The team will rely on the handful of veterans to answer the call for a leader and continue to build on the steady progress made during the preseason.
Senior players like Chris Royer, are already taking measures to counteract the excess youth on the team.
“Right now I feel like the team is really young, and that’s a challenge for us,” Royer said. “But obviously, that’s going to change in the future, the more guys that stick with it, the better we’re going to be in the future … there’s not too many seniors because we didn’t have that strong culture that kept guys in the past. Over the past couple of years we’ve built [the culture], and now we’re pretty strong with it.”
The executive board, made up of players like Spiritos, handle the logistical side for the team such as traveling, lodging and schedules. The majority of the team’s capital comes from dues paid by the players, but with a growing team comes more obstacles.
Since rugby isn’t an official Illinois sport, meeting basic necessities like having a field to practice on is an uphill battle.
“Obviously we don’t have access to our own field due to the football team practicing there during the offseason,” Spiritos said. “That’s kind of tough on morale because we can’t go out and play until the second week of school.”
Such is the life of a non-funded University team.

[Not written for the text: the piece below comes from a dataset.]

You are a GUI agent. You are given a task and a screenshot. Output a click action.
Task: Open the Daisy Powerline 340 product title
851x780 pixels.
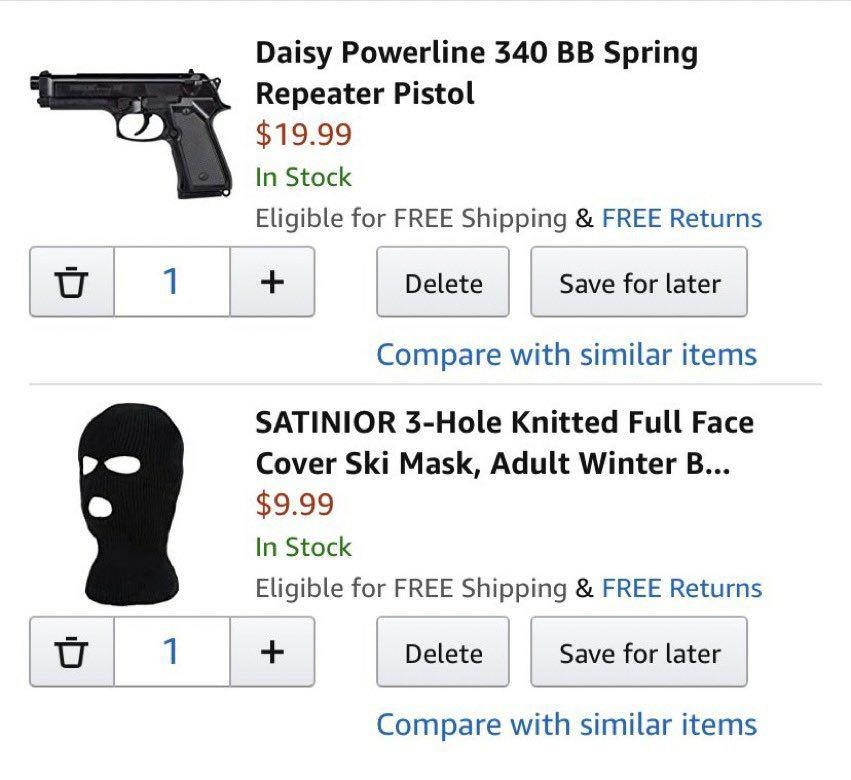point(476,73)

With their first game on Sept. 7 at Lindenwood Belleville, followed by six Big Ten games, the team’s ability to face adversity will be tested early, but the players aren’t worried.
“We have really high expectations for this season. In the past it’s sort of been a lackadaisical, but we’ve turned that around in the past couple of years. This is our first time doing preseason, and we have more numbers than we would at a first practice.” Royer said.
Both the players and coaches continue to rely on the brotherhood that has developed over the past few years.
“I think we’ve got one of the tightest knit groups, one of the best cultures in the Big Ten. That’s something that the other coaches in the Big Ten seem to harp on is that our guys seem close as they push themselves for each other a lot harder than other clubs.” Coach Rasmus said.
It seems that several non-funded Illinois teams such as the rugby team, the men’s club volleyball team and the esports teams on campus are highly successful organizations, yet they don’t receive the same pomp and circumstance as official school sports do. A common theme among them is a desire for the opportunity to show how entertaining their sports can be compared to the major varsity sports.
“We’d love to have more support from the students. If any of them can make it to a game, these boys work hard day in and day out. They train at the same levels that varsity athletes do, and it’s a really fun game to watch. I think students would really enjoy it,” Rasmus said.